Non niù riferito a persona, il verbo indica per lo più un movimento tellurico: in particolare, il terremoto che accompagnò la morte di Cristo, ripercuotendosi fin nell'alta valle fida dell'Inferno (If XII 41; Pd VII 48), quello cui D. assiste durante il sogno angoscioso della morte di Beatrice (Vn XXIII 24 53), o lo scuotersi della buia campagna che prelude al suo passaggio dell'Acheronte (If III 131). Oppure t. allude allo scuotimento che subisce la montagna del Purgatorio quando, come spiega Stazio, alcuna anima monda / sentesi e sale al Paradiso (Pg XXI 58, nella forma tremaci, " trema qui ": cfr. ci trema, al v. 78, e inoltre XX 128 e, sostantivato, 141): soltanto in questo caso il fenomeno investe il Purgatorio vero e proprio, ché normalmente libero è qui da ogne alterazione (XXI 43) e il terremoto, quando si verifica, fa sì che il monte ‛ tremi ' più giù poco o assai; / ma... / qua sù non tremò mai (vv. 55 e 57).

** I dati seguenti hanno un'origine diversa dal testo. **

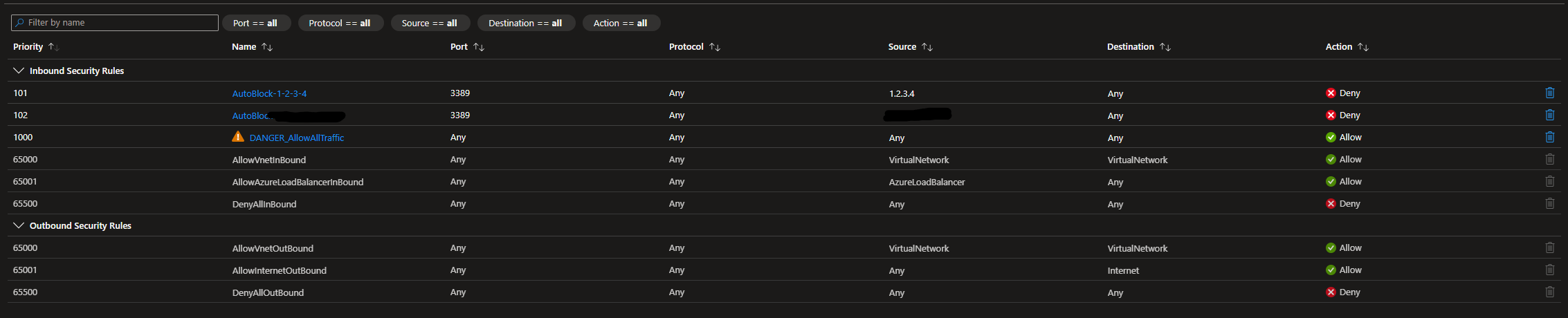Sort rules by Protocol column arrows
Screen dimensions: 1568x318
coord(715,47)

L'arrivo del Messo celeste è preannunciato da uno sconvolgimento pauroso - E già venìa su per le torbide onde / un fracasso d'un suon, pien di spavento, / per cui tremavano amendue le sponde, If IX 66 - che richiama visioni bibliche: cfr. Act. Ap. 2, 1-2 " cum complerentur dies Pentecostes... factus est repente de caelo sonus tanquam advenientis spiritus vehementis ", citato da Scartazzini-Vandelli.
Si deve pensare piuttosto a una ‛ vibrazione ', sia pur violenta, quando il verbo si riferisce all'aria: legata ancora a un senso di paura là dove D. è talmente atterrito dalla vista del leone da avere la sensazione che perfino l'aere ne tremesse (If I 48; cfr. Petrocchi, Introduzione 165-166, per le questioni relative al testo, tremesse o temesse, e le ascendenze classiche del latinismo che risale all'infinito ‛ tremere '; questo tuttavia può valere anche " temere " come nel De Conversione peccatoris 6 [cfr. Contini, cit., 223], riportando così al senso dell'altra variante temesse [v. anche Pagliaro, Ulisse 739-740]; si veda poi l'esempio del Cavalcanti Chi è questo che vèn 2, dov'è la donna che " fa tremar di claritate l'âre "). La vibrazione è provocata invece dai sospiri delle anime, afflitte da un duol sanza martìri, nel Limbo (IV 27 e 150): sospiri che " erano sì grandi che commovevono l'aria " (Landino).